VUKOVAR, Sept 14 (Hina) - The coordinating body of Serb associations of families of persons who disappeared during the 1990s wars in the former Yugoslavia organised a round-table discussion on the exhumation and identification of the war dead, in the eastern Croatian town of Vukovar on Wednesday.

The discussion was attended by the Croatian Assistant Minister of Family Affairs, War Veterans and Intergenerational Solidarity, Ivan Grujic, and representatives of the commissions on missing persons from Serbia and Bosnia-Herzegovina, the Sarajevo-based International Committee on Missing Persons, and the Federation of the Associations of Families of Imprisoned or Missing Croatian Soldiers.

Speaking at a press conference afterwards, Grujic said that Croatia was still looking for 1,131 persons listed as prisoners or missing from the 1991-1995 Homeland War. He recalled that in 1991 that list contained more than 18,000 names.

Grujic said that Croatia was also searching for 909 persons who had disappeared in 1995 and that they need not necessarily be ethnic Serbs.

The Croatian representative said that a successful search for missing persons required a political will, which he stressed definitely existed in Croatia.

The names of all missing persons from Croatia will be made public in a book that will soon be published by the International Committee of the Red Cross, as this organisation has already done in Bosnia-Herzegovina. The data to be published in that book fully match those gathered by Croatia, Grujic said.

The head of the Serbian Commission on Missing Persons, Gvozden Gagic, said that Serbia was still looking for 400 of its citizens who had disappeared during the war and about 900 Croatian citizens of Serb ethnic background.

"There are about 800 persons more who are not on any list and details of their disappearance are being verified," he said.

Gagic and Milan Ivancevic of the Office for Prisoners of War and Missing Persons of Republika Srpska, the Serb entity in Bosnia-Herzegovina, said they were not satisfied with the speed of tracing missing persons.

Ivancevic said that only 50 per cent of the cases of missing persons from the former Yugoslavia had been resolved to date.

He specified that about 30,000 persons were listed as missing in Bosnia-Herzegovina and that 16,000 people had been exhumed there so far, of whom 12,000 had been identified, while 4,000 remained unidentified.

The Sarajevo-based International Commission on Missing Persons is not happy with the results in tracing missing persons, its representative Jeffrey Buenger said, adding that the commission would continue exerting political pressure on all those involved to speed up the tracing process.
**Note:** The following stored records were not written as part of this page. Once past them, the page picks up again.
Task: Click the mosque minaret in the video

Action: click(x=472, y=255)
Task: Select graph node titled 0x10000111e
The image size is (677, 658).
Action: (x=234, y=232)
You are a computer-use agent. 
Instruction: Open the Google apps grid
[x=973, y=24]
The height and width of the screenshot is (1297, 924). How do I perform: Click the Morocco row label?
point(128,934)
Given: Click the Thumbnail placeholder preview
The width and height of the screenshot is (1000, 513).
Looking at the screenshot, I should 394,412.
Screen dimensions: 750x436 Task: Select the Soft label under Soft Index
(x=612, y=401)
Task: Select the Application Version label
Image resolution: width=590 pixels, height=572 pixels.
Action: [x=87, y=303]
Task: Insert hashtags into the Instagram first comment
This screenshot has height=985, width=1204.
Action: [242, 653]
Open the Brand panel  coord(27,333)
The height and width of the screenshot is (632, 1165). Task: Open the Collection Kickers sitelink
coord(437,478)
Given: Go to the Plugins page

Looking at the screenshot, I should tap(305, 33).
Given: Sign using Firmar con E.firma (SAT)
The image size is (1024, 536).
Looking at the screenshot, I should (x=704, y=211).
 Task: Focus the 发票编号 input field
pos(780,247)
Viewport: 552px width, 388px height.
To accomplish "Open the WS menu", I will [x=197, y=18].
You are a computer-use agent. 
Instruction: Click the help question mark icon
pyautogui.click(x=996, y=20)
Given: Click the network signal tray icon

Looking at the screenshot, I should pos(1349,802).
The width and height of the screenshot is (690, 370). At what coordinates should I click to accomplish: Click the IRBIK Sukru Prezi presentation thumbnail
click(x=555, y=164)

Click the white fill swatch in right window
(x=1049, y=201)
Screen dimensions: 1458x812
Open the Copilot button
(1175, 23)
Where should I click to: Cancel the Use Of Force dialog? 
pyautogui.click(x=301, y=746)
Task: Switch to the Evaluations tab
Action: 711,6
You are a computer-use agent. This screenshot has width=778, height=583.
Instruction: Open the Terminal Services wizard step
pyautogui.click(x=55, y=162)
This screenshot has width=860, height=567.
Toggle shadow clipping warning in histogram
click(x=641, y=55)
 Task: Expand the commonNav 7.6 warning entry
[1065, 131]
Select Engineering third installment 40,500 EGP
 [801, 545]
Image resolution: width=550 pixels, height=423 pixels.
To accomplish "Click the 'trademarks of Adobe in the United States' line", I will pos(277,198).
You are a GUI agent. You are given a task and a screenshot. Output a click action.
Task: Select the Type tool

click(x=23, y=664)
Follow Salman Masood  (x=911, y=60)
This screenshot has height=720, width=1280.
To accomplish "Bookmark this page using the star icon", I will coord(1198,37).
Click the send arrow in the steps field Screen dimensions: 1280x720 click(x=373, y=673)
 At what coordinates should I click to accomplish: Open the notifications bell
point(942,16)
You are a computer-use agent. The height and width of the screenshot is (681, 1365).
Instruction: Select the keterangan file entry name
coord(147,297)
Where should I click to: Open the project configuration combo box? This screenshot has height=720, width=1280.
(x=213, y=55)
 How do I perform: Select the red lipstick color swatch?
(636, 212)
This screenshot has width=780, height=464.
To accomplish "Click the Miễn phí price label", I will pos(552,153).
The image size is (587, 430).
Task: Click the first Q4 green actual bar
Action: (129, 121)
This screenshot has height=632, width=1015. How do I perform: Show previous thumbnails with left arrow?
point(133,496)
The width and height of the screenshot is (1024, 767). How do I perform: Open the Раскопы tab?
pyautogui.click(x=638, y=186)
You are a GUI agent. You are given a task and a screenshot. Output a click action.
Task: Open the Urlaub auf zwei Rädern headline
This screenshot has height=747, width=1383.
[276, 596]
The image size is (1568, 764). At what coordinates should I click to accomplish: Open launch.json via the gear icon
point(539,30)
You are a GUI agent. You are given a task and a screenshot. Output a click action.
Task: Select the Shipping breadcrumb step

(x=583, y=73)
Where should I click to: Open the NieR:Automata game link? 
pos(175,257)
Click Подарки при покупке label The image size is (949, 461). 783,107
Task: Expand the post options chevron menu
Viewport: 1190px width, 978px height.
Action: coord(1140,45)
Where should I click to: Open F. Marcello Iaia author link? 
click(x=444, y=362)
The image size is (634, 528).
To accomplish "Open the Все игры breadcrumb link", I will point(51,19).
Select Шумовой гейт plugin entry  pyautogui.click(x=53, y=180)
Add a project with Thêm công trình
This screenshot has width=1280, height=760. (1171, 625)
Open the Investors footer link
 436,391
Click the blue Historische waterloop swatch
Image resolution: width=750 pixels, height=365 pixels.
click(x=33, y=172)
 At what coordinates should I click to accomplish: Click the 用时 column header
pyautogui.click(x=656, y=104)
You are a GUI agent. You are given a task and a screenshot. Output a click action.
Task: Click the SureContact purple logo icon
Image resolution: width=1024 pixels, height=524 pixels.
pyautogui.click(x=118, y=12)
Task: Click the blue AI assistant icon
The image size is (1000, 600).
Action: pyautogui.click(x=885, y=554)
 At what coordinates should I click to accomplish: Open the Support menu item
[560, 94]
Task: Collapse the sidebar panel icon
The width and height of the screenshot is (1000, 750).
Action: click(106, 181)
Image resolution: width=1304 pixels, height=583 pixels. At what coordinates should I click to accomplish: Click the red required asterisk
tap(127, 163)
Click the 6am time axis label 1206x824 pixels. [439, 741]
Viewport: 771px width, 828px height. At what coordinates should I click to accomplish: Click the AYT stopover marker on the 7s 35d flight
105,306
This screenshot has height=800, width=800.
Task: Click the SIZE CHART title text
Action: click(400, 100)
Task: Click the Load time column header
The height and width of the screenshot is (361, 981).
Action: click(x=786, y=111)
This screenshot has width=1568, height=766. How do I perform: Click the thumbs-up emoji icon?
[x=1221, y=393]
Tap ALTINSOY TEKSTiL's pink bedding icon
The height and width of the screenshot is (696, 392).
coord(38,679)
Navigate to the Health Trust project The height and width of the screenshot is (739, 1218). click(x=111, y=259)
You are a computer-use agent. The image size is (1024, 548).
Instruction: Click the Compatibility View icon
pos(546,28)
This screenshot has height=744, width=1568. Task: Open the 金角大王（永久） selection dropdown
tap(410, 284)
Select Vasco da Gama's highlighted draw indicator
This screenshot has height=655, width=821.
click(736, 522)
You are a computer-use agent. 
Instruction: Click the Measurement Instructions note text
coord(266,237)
The head of the Federation of the Associations of Families of Imprisoned or Missing Croatian Soldiers, Ivan Psenica, said that the problem of missing persons was primarily "a family problem from which politics should be totally excluded."

"It is an illusion to expect a family that has been waiting for 15 years to find out about the fate of their loved ones, to be satisfied. We are extremely unhappy with the process of tracing missing people," Psenica said.